- _Provided entries_
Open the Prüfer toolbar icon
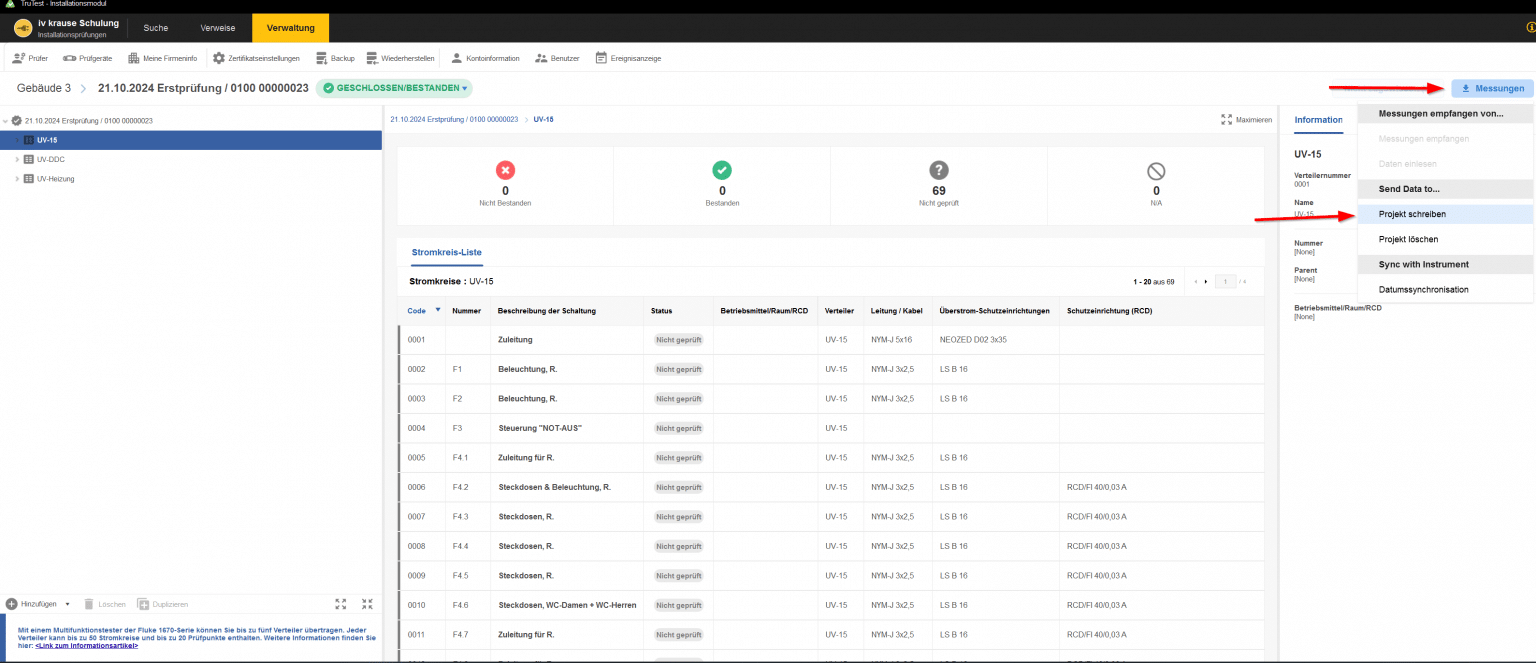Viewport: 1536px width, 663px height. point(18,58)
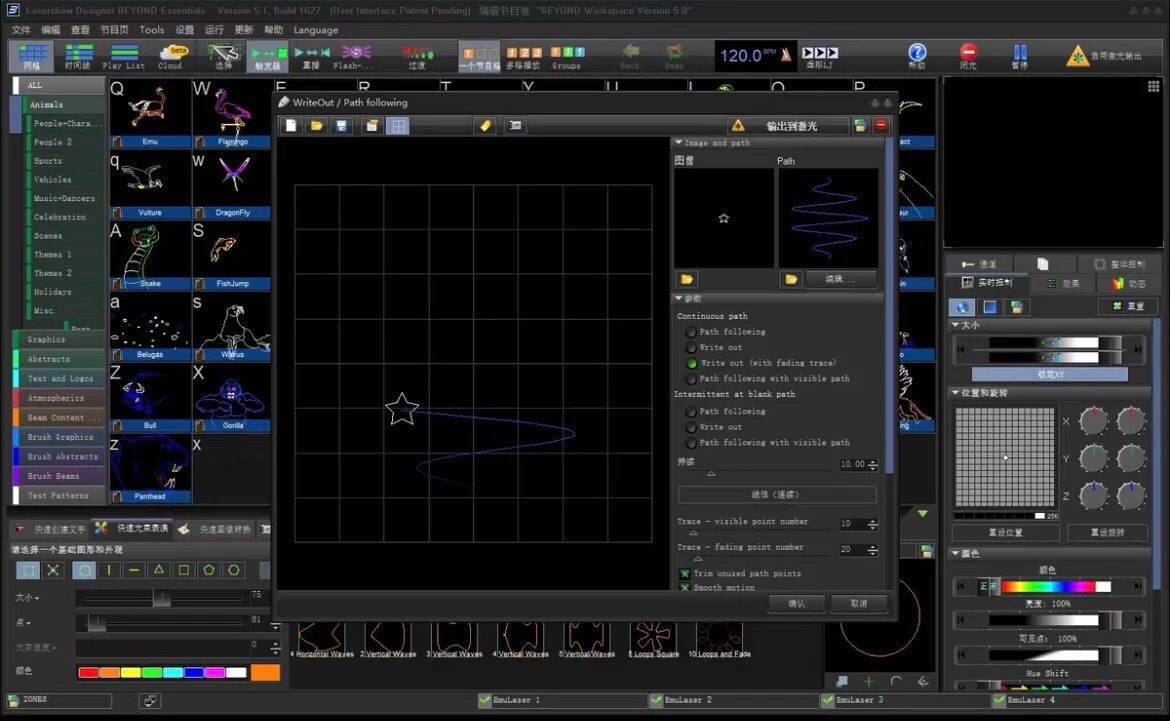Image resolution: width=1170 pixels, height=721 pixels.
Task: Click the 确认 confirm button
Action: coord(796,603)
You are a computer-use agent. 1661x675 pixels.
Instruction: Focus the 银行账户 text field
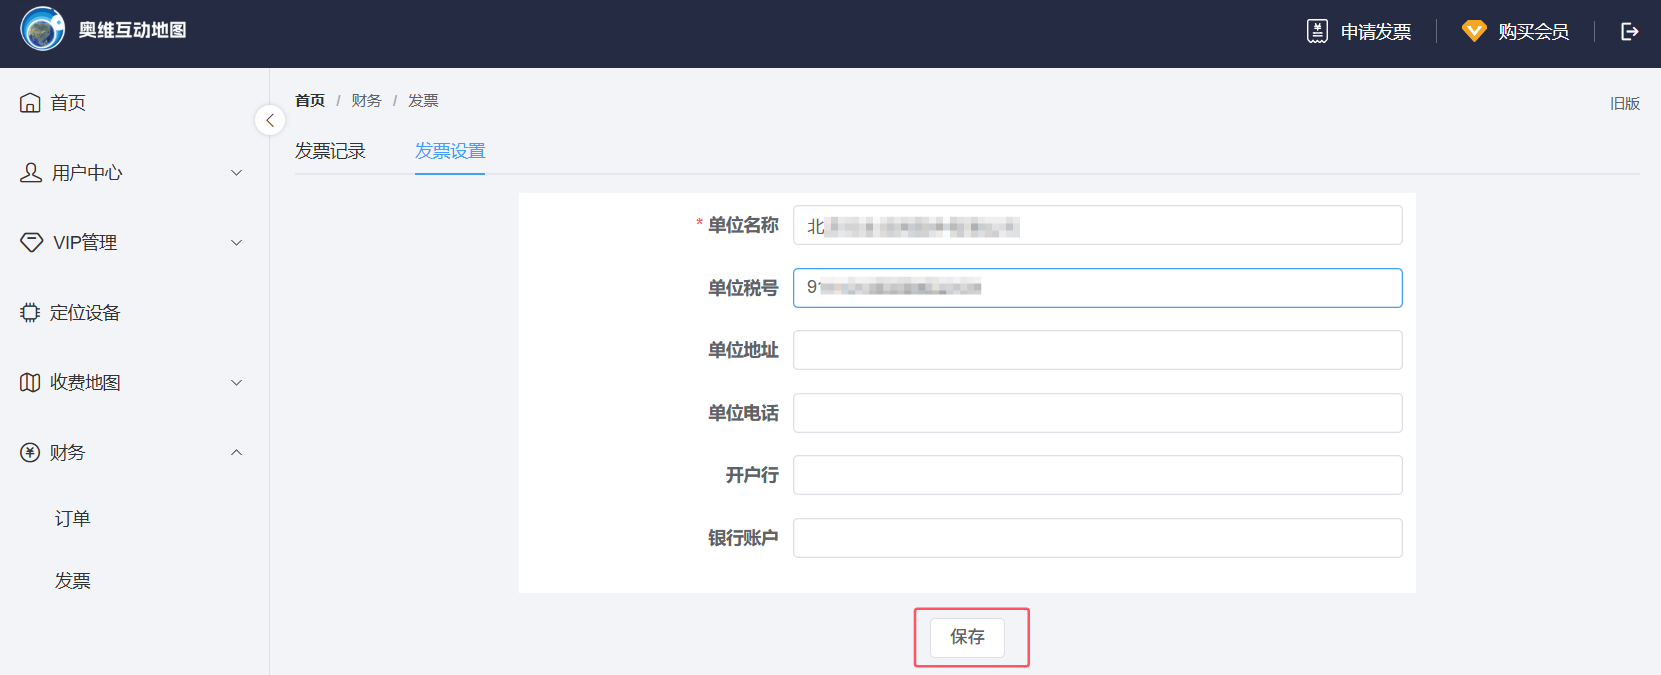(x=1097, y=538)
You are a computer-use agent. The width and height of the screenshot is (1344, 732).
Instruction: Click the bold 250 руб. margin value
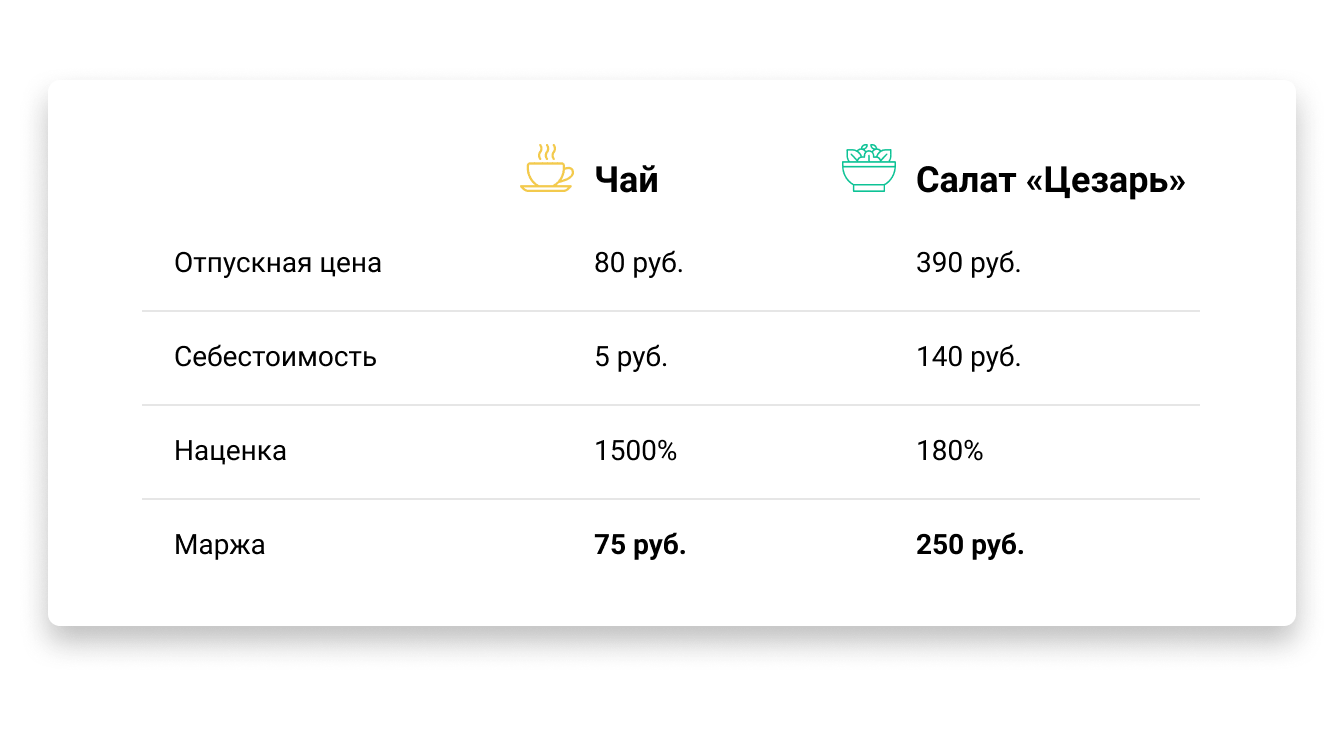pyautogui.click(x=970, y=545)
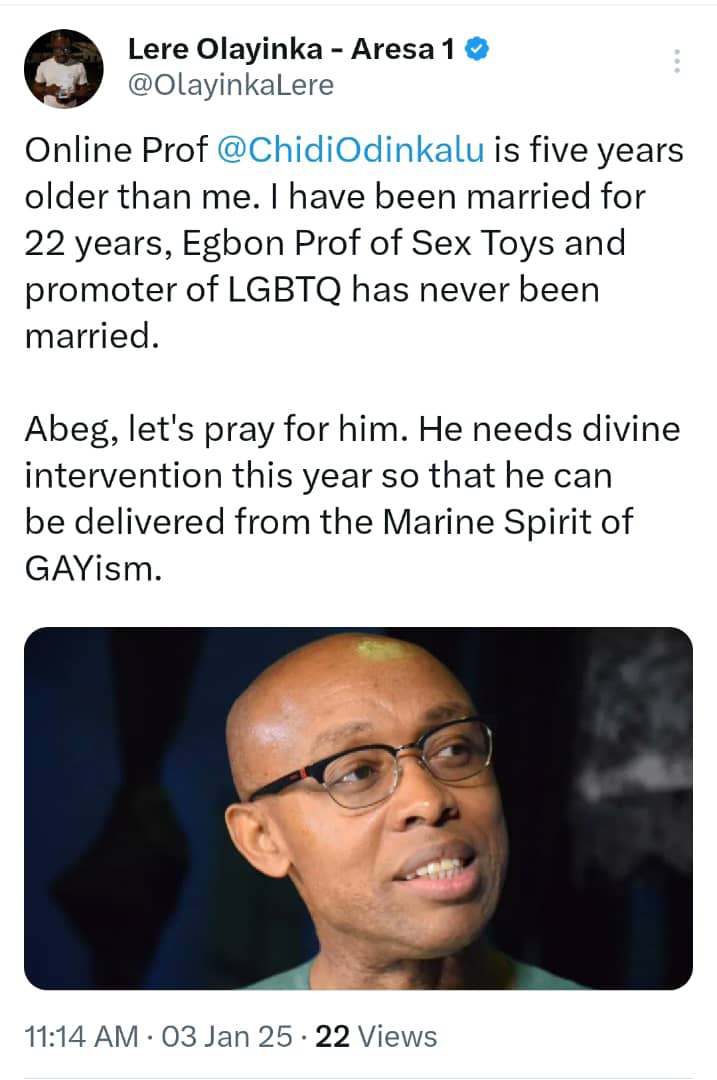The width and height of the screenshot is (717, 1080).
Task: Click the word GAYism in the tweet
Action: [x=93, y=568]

- _Exercise objective_
Provide an exact copy of the records, excluding every picture.

- _Worked solution_
Open the Prüfer toolbar icon
Viewport: 1536px width, 663px height. point(18,58)
Image resolution: width=1170 pixels, height=721 pixels.
Task: Click the 确认 confirm button
Action: coord(796,603)
You are a computer-use agent. 1661x675 pixels.
Instruction: Focus the 银行账户 text field
(x=1097, y=538)
You are a computer-use agent. The width and height of the screenshot is (1344, 732).
Instruction: Click the bold 250 руб. margin value
pyautogui.click(x=970, y=545)
The width and height of the screenshot is (717, 1080).
Task: Click the word GAYism in the tweet
Action: [x=93, y=568]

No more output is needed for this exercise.